[BEGIN]

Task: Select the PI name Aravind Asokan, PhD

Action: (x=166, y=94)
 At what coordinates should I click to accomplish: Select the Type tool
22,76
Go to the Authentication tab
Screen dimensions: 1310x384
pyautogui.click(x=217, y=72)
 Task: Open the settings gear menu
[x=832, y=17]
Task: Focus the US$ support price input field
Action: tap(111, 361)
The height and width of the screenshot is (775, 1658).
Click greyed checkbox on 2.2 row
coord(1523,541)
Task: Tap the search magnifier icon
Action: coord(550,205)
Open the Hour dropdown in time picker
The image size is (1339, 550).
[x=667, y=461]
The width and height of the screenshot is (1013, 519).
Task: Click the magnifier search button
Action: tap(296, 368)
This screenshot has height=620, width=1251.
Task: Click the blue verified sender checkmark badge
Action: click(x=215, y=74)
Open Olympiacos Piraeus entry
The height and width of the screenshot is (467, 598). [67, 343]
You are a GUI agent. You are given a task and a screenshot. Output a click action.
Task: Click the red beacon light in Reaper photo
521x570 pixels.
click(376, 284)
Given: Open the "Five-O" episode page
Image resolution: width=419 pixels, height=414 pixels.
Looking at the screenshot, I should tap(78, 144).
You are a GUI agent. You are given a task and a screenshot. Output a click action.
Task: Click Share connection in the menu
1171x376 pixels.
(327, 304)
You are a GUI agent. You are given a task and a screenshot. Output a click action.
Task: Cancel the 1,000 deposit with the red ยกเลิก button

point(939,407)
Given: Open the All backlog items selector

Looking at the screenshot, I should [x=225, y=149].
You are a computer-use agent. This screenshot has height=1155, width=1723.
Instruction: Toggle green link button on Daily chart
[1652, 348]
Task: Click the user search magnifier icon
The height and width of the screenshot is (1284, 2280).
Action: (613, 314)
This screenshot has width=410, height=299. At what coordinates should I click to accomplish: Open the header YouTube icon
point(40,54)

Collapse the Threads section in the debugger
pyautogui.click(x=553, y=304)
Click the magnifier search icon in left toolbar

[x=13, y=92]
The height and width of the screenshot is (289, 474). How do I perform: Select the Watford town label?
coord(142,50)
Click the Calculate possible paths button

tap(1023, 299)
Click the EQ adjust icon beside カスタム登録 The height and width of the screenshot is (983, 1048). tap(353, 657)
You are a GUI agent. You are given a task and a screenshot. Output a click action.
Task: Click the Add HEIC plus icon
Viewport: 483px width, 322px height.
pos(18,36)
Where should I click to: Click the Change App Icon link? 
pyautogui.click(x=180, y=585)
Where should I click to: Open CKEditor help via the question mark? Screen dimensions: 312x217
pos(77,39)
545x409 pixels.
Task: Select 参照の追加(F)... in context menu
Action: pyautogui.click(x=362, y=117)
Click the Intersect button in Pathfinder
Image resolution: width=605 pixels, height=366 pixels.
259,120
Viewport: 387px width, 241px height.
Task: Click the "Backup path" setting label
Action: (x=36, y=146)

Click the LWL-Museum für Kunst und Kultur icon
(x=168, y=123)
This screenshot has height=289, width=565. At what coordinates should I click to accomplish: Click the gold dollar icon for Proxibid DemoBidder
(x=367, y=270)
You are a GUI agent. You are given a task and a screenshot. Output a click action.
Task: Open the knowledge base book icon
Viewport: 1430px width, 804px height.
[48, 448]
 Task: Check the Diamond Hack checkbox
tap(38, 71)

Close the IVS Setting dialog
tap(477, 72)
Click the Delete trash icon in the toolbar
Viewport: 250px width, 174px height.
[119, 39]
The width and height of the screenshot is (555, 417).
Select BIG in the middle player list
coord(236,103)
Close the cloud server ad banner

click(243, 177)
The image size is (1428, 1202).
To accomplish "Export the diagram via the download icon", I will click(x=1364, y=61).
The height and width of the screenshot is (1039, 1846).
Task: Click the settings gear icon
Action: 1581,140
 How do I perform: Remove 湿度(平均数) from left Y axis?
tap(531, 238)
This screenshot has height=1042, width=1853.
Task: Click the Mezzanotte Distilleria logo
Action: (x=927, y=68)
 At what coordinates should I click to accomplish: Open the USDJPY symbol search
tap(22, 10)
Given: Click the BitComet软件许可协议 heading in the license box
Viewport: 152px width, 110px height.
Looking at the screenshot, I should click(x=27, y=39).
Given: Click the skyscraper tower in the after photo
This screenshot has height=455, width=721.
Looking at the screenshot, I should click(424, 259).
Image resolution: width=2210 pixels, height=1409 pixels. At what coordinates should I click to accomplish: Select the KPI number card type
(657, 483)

[END]

Pull out every line of the records above that contains the string "resolution", and list them.

Image resolution: width=419 pixels, height=414 pixels.
Image resolution: width=605 pixels, height=366 pixels.
Image resolution: width=2210 pixels, height=1409 pixels. At what coordinates should I click to accomplish: Select the KPI number card type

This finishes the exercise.